* WRITTEN INSTRUCTION 1 *
In the passage on machine learning for Earth system modelling, which institute is Markus Reichstein from?
* WRITTEN INSTRUCTION 2 *
From the passage on machine learning for Earth system modelling, write out the text starting with "The team will" and going on through "causal discovery techniques.".
* WRITTEN INSTRUCTION 3 *
Extend the passage on machine learning for Earth system modelling beyond its final sentence.

* PASSAGE TO READ *
-- START --

The team will develop machine learning algorithms to enhance Earth observation datasets accounting for spatio-temporal covariations, as well as developing machine-learning-based parameterisations and sub-models for clouds and land-surface processes that have hindered progress in climate modelling for decades. In addition, they will detect and understand modes of climate variability and multivariate extremes, and uncover dynamic aspects of the Earth system with novel deep learning and causal discovery techniques.

Traditionally, physical modelling and machine learning have often been treated as two different worlds with opposite scientific paradigms: theory-driven versus data-driven.

"Even though it has extraordinary potential, machine learning has not yet been widely adopted to address the urgent need for improved understanding and modelling of the Earth system. We hope that, by bridging physics and machine learning, we will be able to revolutionise Earth system modelling and analysis, leading to more robust climate projections on the long-term," says Markus Reichstein, co-PI from the Max Planck Institute for Biogeochemistry.

-- END --

* SUPPLIED MATERIAL *
-- START --

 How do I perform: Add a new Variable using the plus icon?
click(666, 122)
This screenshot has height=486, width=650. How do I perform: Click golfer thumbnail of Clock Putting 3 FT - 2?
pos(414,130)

-- END --

* EXERCISE OUTPUT 1 *
The Max Planck Institute for Biogeochemistry.

* EXERCISE OUTPUT 2 *
The team will develop machine learning algorithms to enhance Earth observation datasets accounting for spatio-temporal covariations, as well as developing machine-learning-based parameterisations and sub-models for clouds and land-surface processes that have hindered progress in climate modelling for decades. In addition, they will detect and understand modes of climate variability and multivariate extremes, and uncover dynamic aspects of the Earth system with novel deep learning and causal discovery techniques.

* EXERCISE OUTPUT 3 *
He adds: "USMILE can drive a paradigm shift in the current modelling of the Earth system towards a new data-driven, physics-aware science."

ERC Synergy Grants are awarded to groups of two to four co-PIs who have complementary skills, knowledge and resources, and can jointly address research problems that could lead to breakthroughs not possible by the individual PIs working alone.

The four PIs on the USMILE project all work at the intersection of Earth system and data science with complementary expertise. "We are excited to work together on this interdisciplinary team and thank the ERC for giving us this great opportunity," says Prof. Veronika Eyring.

Set up by the European Union in 2007, the European Research Council is the premier European funding organisation for excellent frontier research. Every year it selects and funds the very best, creative researchers of any nationality and age to run projects based in Europe. In most cases, ERC Synergy groups are interdisciplinary, often using multidisciplinary approaches, and meet regularly over the course of the project.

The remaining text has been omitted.